Mama Mbete didn’t share care instructions for her baskets. I didn’t bother to ask either. Surely, how difficult would it be to care for it? The problem, though, wasn’t that I didn’t know how to care for a hand woven sisal basket. It’s that I didn’t know how to care for a potted houseplant sitting inside a hand woven sisal basket.
Houseplants are my newfound pursuit. I have several on my balcony. The only plant I sat in a basket was the fern, all others remained unbasketed in their clay pots.
Everything I could do wrong with caring for houseplants, I did: I watered them too much (bucketfuls every other day instead of a cupful twice a week); I gave them too much time, too much attention, as if they were a newborn babies. Or a new lover. (Sometimes, in the mornings, I’d sit with them for five minutes talking to them and monitoring new shoots for maturity. I played them indie, and considered playing them classical).

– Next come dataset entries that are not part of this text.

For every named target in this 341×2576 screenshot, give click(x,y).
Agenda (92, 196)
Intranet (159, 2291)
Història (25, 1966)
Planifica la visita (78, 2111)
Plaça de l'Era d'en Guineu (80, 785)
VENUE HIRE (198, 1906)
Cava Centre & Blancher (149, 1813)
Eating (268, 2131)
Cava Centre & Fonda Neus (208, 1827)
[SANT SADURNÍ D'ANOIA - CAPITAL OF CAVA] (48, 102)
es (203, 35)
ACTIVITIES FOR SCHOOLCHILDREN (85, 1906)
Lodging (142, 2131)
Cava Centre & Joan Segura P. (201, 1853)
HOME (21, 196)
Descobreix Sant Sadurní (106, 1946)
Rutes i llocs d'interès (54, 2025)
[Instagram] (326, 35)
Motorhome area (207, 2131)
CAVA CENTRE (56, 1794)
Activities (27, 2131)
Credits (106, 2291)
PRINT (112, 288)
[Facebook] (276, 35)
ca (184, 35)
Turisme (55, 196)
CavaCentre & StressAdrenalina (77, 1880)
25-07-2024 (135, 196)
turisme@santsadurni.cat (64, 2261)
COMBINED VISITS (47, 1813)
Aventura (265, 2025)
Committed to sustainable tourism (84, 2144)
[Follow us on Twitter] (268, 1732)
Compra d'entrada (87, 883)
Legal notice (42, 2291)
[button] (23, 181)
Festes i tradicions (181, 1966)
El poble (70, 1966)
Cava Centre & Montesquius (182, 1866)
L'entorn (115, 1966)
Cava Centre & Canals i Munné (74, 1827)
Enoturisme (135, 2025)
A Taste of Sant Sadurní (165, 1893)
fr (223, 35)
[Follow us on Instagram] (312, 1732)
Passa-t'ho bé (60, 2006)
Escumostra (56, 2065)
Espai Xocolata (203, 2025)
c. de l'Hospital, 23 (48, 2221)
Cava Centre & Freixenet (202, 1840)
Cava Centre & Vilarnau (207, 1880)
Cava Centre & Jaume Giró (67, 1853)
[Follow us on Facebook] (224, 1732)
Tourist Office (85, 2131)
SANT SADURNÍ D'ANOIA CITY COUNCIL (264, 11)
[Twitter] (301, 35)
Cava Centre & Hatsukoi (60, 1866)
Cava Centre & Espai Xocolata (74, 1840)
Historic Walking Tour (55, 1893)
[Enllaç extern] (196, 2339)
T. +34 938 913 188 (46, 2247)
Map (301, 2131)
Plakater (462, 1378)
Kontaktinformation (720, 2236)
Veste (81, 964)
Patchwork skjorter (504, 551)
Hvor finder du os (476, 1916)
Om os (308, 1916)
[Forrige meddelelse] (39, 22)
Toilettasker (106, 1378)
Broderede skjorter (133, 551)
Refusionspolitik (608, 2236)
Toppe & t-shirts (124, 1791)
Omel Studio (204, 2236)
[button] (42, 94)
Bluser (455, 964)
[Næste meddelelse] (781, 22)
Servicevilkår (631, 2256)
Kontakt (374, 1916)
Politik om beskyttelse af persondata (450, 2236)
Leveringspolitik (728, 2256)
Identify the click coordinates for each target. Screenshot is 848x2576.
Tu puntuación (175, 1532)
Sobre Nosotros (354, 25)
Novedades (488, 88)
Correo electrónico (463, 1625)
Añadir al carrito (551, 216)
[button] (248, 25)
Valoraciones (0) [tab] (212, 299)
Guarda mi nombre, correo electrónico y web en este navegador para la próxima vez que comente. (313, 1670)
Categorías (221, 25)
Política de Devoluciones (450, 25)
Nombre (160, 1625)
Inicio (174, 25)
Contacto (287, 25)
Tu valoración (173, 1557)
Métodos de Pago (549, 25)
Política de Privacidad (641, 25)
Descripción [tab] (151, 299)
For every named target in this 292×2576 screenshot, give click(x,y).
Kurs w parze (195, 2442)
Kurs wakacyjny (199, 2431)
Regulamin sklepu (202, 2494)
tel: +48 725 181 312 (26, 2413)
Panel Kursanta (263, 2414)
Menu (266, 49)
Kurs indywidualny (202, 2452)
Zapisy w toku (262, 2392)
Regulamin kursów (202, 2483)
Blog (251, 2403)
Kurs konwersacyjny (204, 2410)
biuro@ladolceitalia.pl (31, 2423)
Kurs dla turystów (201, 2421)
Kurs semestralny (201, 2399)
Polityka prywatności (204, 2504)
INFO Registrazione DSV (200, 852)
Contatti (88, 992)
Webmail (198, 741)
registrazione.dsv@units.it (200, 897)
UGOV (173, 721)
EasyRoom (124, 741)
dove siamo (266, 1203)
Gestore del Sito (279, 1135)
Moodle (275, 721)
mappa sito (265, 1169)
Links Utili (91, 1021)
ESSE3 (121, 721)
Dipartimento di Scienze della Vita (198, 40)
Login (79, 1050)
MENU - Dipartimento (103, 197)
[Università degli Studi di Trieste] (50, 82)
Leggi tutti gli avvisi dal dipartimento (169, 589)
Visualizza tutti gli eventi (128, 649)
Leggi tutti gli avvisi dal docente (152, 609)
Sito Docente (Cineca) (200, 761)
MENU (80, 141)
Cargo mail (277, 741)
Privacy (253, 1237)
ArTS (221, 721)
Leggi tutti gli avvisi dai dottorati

I also didn’t understand the variety of the plants and the soil they were planted in. Hell, I didn’t understand why their clay pots were made the way they were. Did I mention I watered them too much? Oh yeah. I was drowning the plants, smothering them to death with my inexperience.
For the fern especially, the muddy water leaked through the draining holes of its pot, flooded the stand and spilled over to the basket. (In hindsight, it was wise of me not to invest in several baskets or sit too many plants in them.) Nobody on Instagram had warned me about this leakage. Nobody had shown this unpleasant side to basketed overwatered houseplants.
Sisal is the most popular material for weaving these baskets. The sisal thread is from a fibre of the sisal leaf. It’s naturally a dull brown, the colour of tea. The threads are dyed to create a rainbow of colours.
Sisal in Kenya is grown on a large scale in Kitui, Machakos and Taita-Taveta. There are pockets of small-scale plantations in Homa Bay and Migori. I’ve not encountered any baskets woven from there, though.
Iringa is another weaving material. It’s a special type of grass grown in Tanzania. Baskets made from iringa feel stiffer than those made from sisal. They also appear artificial.
Then there’s recycled plastic. The least tactilely appealing but the most versatile of the materials. Baskets made from recycled plastic seem immortal to the elements of nature. I have one as my nightstand. Know how in every Kuyo wedding in Kenya the bride is given a hand woven basket and shown how she’ll be bringing stuff home from the market? (Eye roll.) Mine now holds my books and Kindle at the side of my bed.
Brown leather jazzes up these rather simple-looking bare baskets. Artisans sometimes line the rims with leather and affix handles. There’s a section in Kariokor Market where all this jazzing up is done. At an extra cost, of course.
What Mama Mbete should have told me about care is, “Sisal is a hardy material but the basket will fade if you expose it to lengthy periods of sunlight. Be careful when leaving it on your balcony or in the outdoor.
“A little water won’t ruin the basket, just dry it in the sun. If it remains wet or damp for too long, though, the sisal will weaken and the basket will mould. It’ll be permanently ruined. Line its insides with something waterproof if you intend to sit your potted plants in them. And for Christ’s sakes, don’t overwater the damn plants.”